Dr. Plotkin had been looking for a medical option for his NF-2 patients with bilateral acoustic neuromas. Hearing loss can result from the tumors compressing the eighth cranial nerve, as well as from surgery and localized radiation.
BASIC SCIENCE, CLINICAL FINDINGS
The study was triggered by new evidence from Dr. Plotkin's colleagues in basic science that suggested that the blood supply for NF2 tumors was fueled by vascular endothelial growth factor (VEGF) and that blocking this expression could reduce the tumor volume.
Before this study, doctors had not considered the use of VEGF inhibitors because it was thought that benign tumors do not have the same tumor-feeding blood vessels as did malignant tissue.
Emmanuelle di Tomaso, PhD, who conducted the original lab work while she was at Massachusetts General Hospital, examined 44 NF2 specimens from the Massachusetts General Hospital Tumor Bank and found “quite a bit of VEGF,” she said. “We were all fascinated by what we were seeing in the patients,” she added.
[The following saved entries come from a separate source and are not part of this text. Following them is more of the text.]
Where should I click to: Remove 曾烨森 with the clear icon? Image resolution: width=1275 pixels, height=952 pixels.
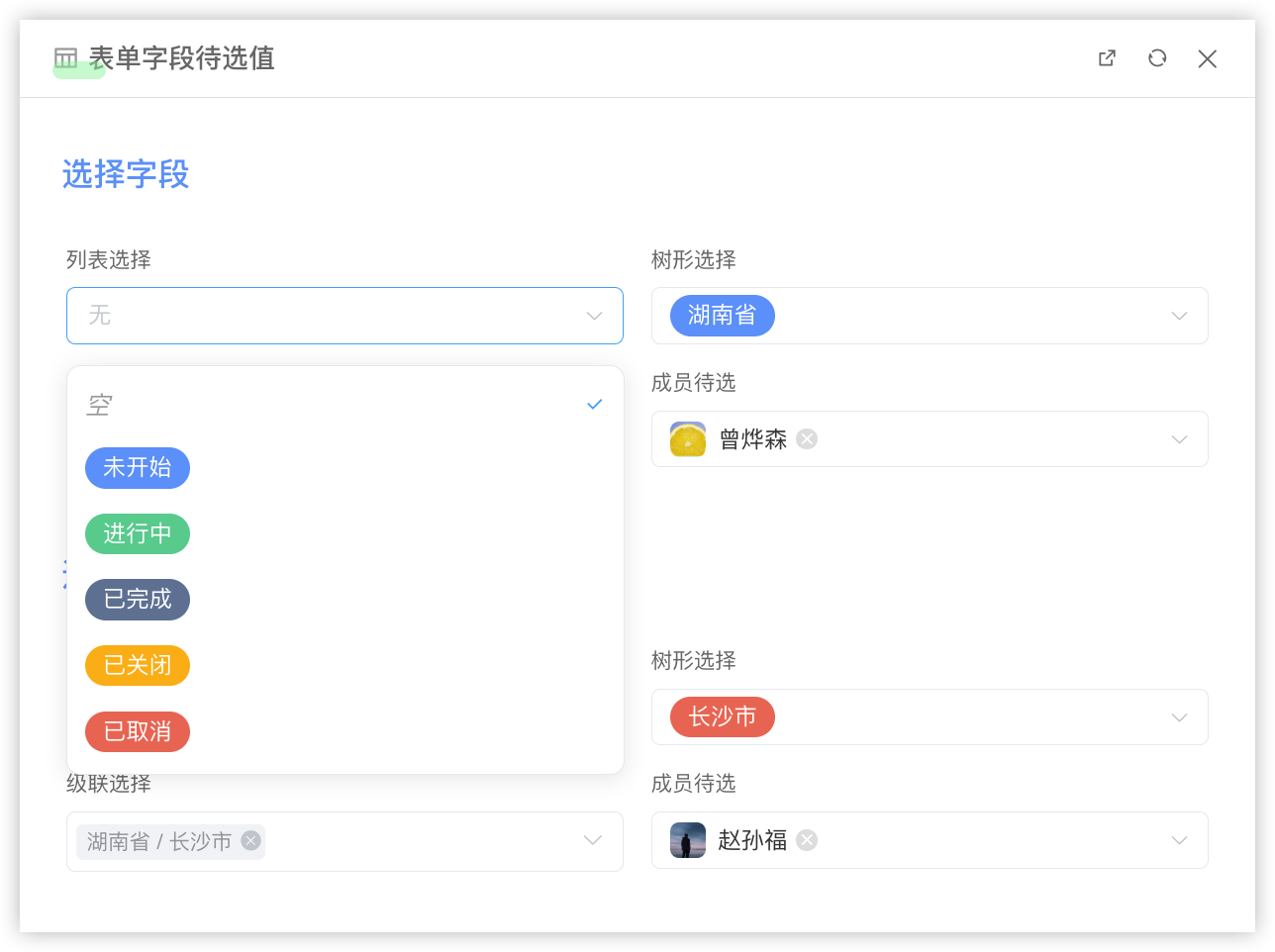tap(807, 438)
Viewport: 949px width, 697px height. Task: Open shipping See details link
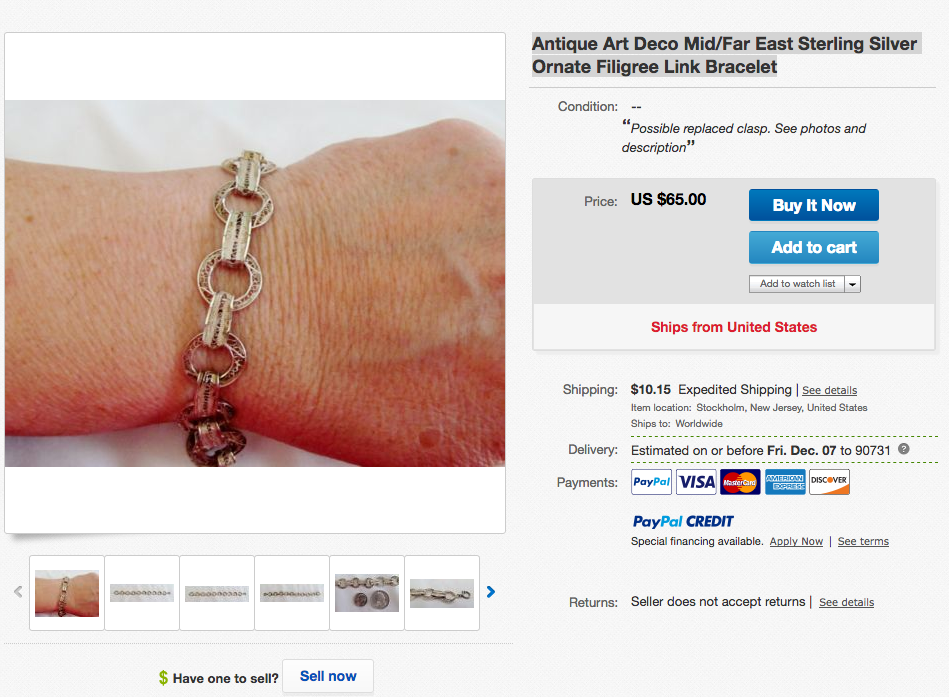tap(829, 390)
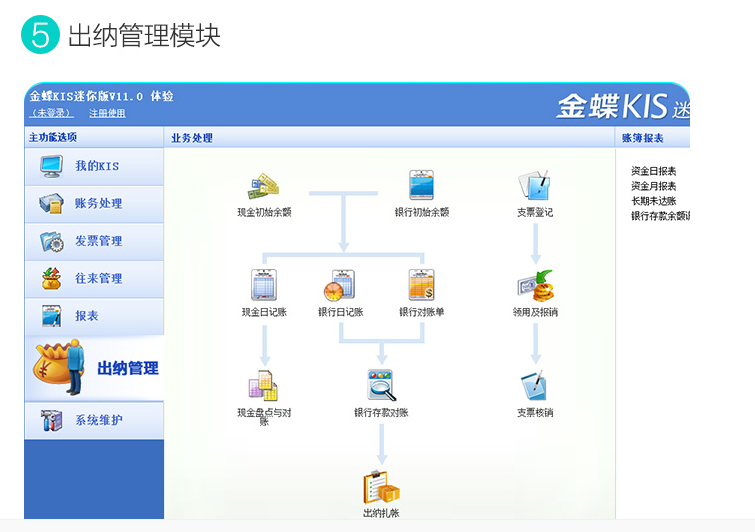Select the 现金日记账 icon
Screen dimensions: 755x532
[264, 286]
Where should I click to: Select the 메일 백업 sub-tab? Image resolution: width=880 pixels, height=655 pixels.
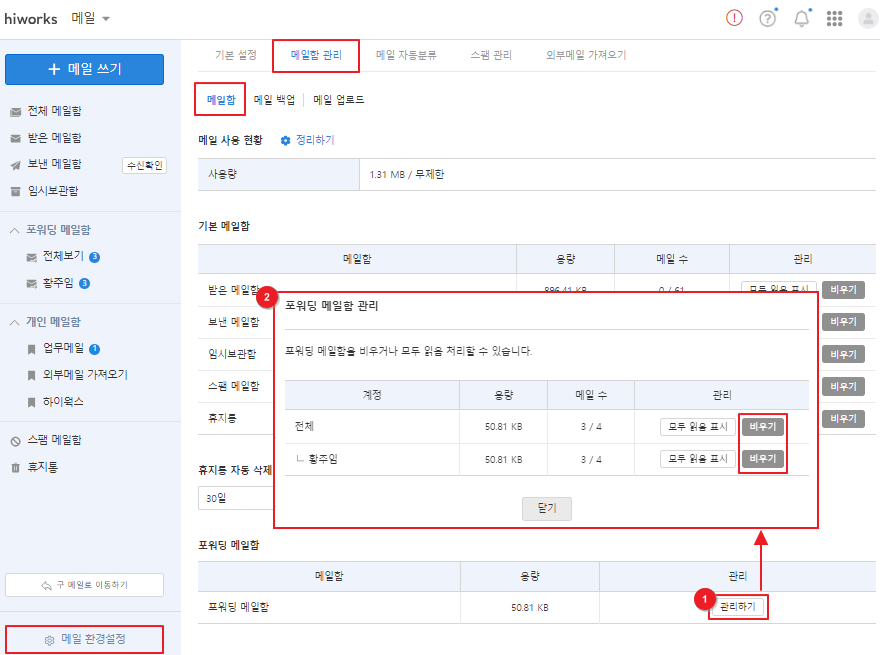274,100
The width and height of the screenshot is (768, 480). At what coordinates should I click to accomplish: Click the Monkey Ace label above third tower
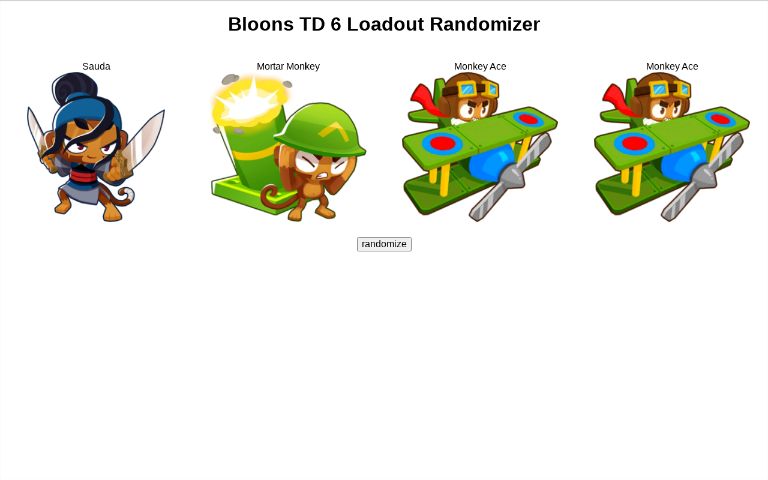[480, 66]
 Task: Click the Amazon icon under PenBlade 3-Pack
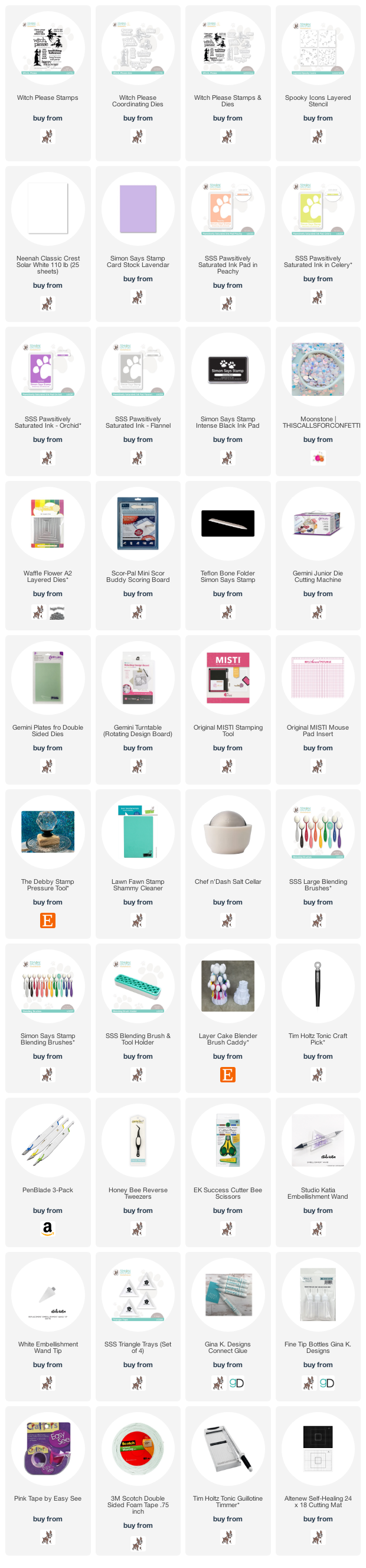47,1229
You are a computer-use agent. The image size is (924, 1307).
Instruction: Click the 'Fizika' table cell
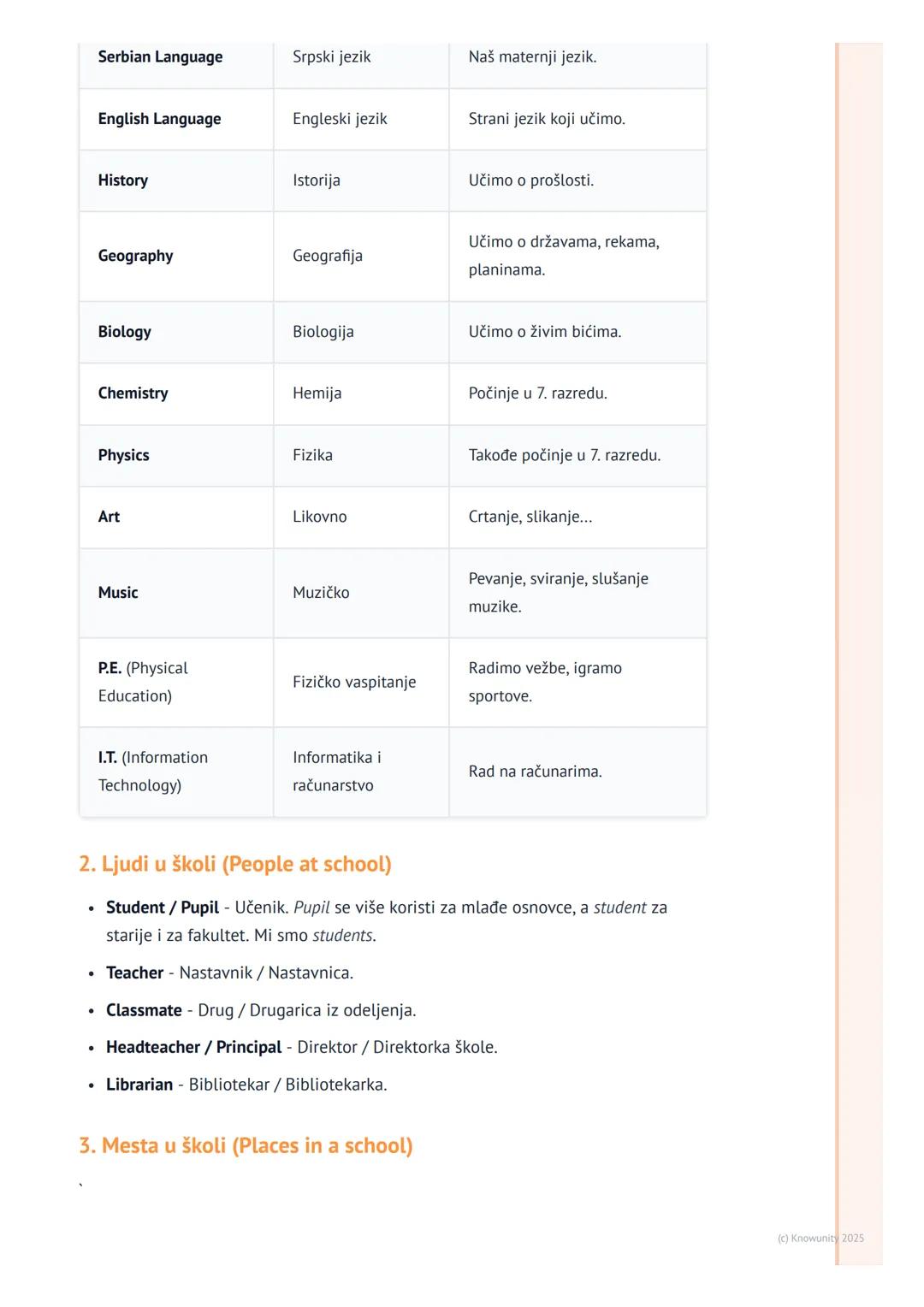[312, 455]
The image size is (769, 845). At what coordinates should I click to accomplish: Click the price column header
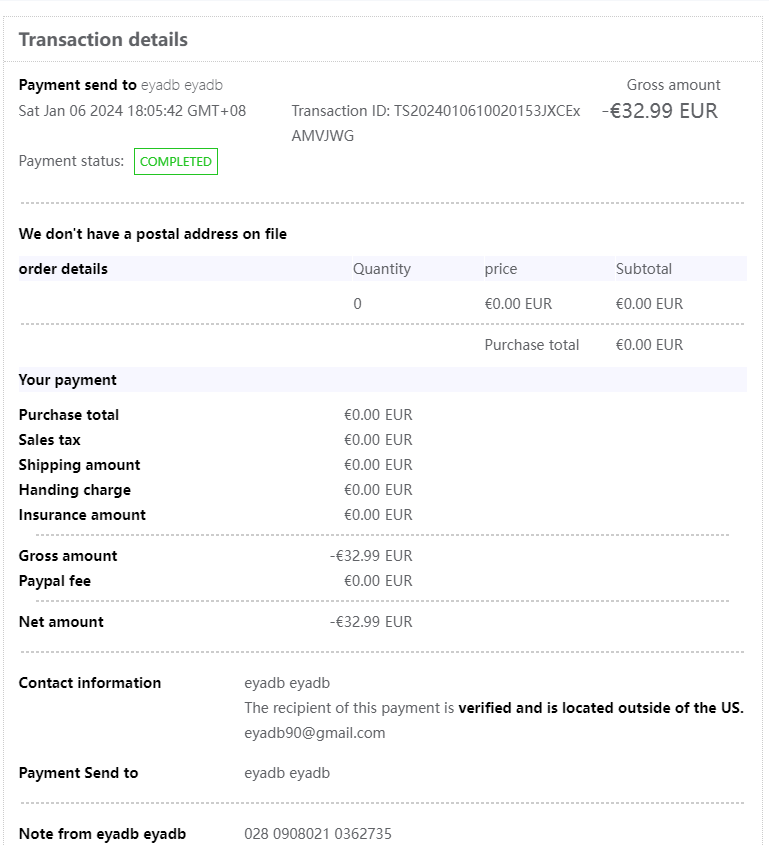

Dr. di Tomaso is now a biomarker project leader at Novartis in Cambridge, MA.
Dr. Plotkin and his colleagues tested the treatment in six men and four women who had NF2 with progressive vestibular schwannomas and who were not candidates for surgery (or radiation.) They received IV bevacizumab at a dose of 5 mg per kilogram of body weight every two weeks; the median duration of treatment was 12 months (three to 19 months). Six of the patients were followed for at least one year. The patients in the trial received the medication under a compassion use provision from the US FDA.
The tumor shrank 20 percent or more in six of 10 patients. At the end of the 16 month follow-up, four of the tumors remained stable. What's more, seven of the 10 patients had continuous testing for hearing improvement during the study and four of them showed improved hearing. Three of the 10 patients were not eligible for hearing improvement; one had no auditory nerves and two had normal hearing.
The improved hearing may be the result of the tumor shrinking and taking pressure off the nerve or in a reduction of swelling within the tumors, Dr. Plotkin said, adding: “No one has ever seen this preservation of hearing before. This opens the door to new ways to treat these very complex cases.”
It is not yet clear precisely how the VEGF inhibitor works to reclaim hearing and reduce the volume of the benign tumors. It is also not clear how long patients will have to stay on the infusion treatment or whether they will require the same high doses that patients with malignant tumors receive
“These patients are young and we know that any treatment will be used for a long time,” Dr. Plotkin said. “We are now testing to see how effective the treatment will be at lower doses.”
‘A NOVEL APPROACH’
“This experimental treatment is indeed a novel approach,” said Bruce Korf, MD, PhD, professor and chair of the department of genetics at the University of Alabama in Birmingham and an expert of neurofibromatosis. “That it helped some of these 10 people is more than can be said for any other treatment tried for NF2,” said Dr. Korf, who was not involved with the study.
There is enough encouraging evidence to lead to a larger study of this treatment for NF patients,” added Dr. Korf. “It is really exciting but will require a lot of follow-up research. It did not work for everybody.”
A New Jersey biotech company called PTC Therapeutics received a Department of Defense grant through its NF program to test a new oral VEGF inhibitor. The phase I safety studies in normal volunteers and cancer patients looks promising, Dr. Plotkin said. “It is well tolerated with minimal side effects.”
Meanwhile, the Mass General team is expanding their study on NF2 patients to confirm the response rate and see whether they can reduce or discontinue the treatment and maintain the effect on the size of the tumor and hearing.